Population ageing has a significant impact on the health care system. It leads to an increased demand for healthcare services, higher healthcare costs, and a shortage of healthcare professionals and long-term care facilities [2, 4]. It places a significant burden on healthcare systems and public finances [2, 4]. It is essential to develop strategies to address the impact of ageing on the healthcare system, which requires a deep understanding of the population. Therefore, epidemiological information on the health status of the population should be obtained to develop long-term plans and oral health policies [5].

Oral diseases have a detrimental impact on both the oral and general health of older adults, significantly compromising their quality of life [6, 7]. Good oral health is essential for the ability to taste, chew, and swallow, making it crucial for the overall well-being of older individuals [6, 8, 9]. Oral diseases can cause pain and anxiety, hinder chewing and eating abilities, impede nutritional intake, and pose a threat to the general health of older adults [4, 6, 7].

However, oral disease is prevalent and affects a significant proportion of older adults [10]. The prevalence of oral diseases affecting dental hard tissue is on the rise among older adults [7,8,9,10]. As the population’s lifespan increases, dental hard tissue in the oral cavity is required to function for longer periods, making it more susceptible to diseases [11]. Erosive tooth wear (ETW) is one of the prevalent dental hard tissue diseases affecting older adults [12].

┄┄┄┄┄┄┄┄┄┄┄┄┄┄┄┄┄┄┄┄

▸ What to work on:
1. Answer from the passage on ageing and oral health:
(a) Population ageing leads to a shortage of which two things?
(b) Good oral health is essential for which three abilities?
(c) Which dental hard tissue disease is named as prevalent among older adults?
2. Transcribe the passage on ageing and oral health starting with "However, oral disease" and going on through "older adults [12].".
Nothing in the records is needed here.

┄┄┄┄┄┄┄┄┄┄┄┄┄┄┄┄┄┄┄┄

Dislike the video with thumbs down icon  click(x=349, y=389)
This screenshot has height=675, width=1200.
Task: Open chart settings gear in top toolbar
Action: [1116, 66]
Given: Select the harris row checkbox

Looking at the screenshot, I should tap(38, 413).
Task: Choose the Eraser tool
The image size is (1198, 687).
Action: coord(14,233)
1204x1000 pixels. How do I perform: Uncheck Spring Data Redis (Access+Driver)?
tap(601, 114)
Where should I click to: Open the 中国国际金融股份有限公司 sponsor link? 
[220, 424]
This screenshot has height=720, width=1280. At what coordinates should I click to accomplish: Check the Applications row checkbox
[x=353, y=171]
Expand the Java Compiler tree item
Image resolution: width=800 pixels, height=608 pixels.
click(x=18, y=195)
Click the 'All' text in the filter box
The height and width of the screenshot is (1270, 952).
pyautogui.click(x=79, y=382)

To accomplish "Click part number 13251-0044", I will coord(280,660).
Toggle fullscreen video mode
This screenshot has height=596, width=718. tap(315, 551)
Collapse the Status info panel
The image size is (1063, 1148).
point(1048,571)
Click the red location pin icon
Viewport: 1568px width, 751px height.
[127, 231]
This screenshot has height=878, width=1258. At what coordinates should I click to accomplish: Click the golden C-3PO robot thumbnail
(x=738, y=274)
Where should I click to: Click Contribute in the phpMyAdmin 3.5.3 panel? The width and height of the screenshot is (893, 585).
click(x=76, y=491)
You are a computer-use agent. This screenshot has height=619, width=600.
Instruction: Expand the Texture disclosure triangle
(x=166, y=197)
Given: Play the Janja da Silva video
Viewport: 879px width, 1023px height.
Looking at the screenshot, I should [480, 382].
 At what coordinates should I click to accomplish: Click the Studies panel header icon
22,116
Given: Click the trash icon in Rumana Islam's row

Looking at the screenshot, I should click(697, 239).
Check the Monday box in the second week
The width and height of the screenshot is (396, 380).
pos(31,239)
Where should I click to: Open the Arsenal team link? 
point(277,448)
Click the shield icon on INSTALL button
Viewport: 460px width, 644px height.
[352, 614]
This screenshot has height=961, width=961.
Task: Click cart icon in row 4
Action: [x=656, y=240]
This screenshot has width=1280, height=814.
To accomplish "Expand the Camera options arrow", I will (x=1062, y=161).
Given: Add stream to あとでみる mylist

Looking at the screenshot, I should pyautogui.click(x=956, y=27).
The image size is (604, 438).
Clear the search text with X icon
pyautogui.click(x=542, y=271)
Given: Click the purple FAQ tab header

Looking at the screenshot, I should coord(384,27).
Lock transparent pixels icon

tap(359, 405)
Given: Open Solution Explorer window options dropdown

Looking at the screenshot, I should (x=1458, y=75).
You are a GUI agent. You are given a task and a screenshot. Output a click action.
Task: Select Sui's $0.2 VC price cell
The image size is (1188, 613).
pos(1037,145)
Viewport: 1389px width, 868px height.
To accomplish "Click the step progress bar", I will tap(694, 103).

┄┄┄┄┄┄┄┄┄┄┄┄┄┄┄┄┄┄┄┄

▸ Responses to the tasks:
1.
(a) Healthcare professionals and long-term care facilities.
(b) The ability to taste, chew, and swallow.
(c) Erosive tooth wear (ETW).

2.
However, oral disease is prevalent and affects a significant proportion of older adults [10]. The prevalence of oral diseases affecting dental hard tissue is on the rise among older adults [7,8,9,10]. As the population’s lifespan increases, dental hard tissue in the oral cavity is required to function for longer periods, making it more susceptible to diseases [11]. Erosive tooth wear (ETW) is one of the prevalent dental hard tissue diseases affecting older adults [12].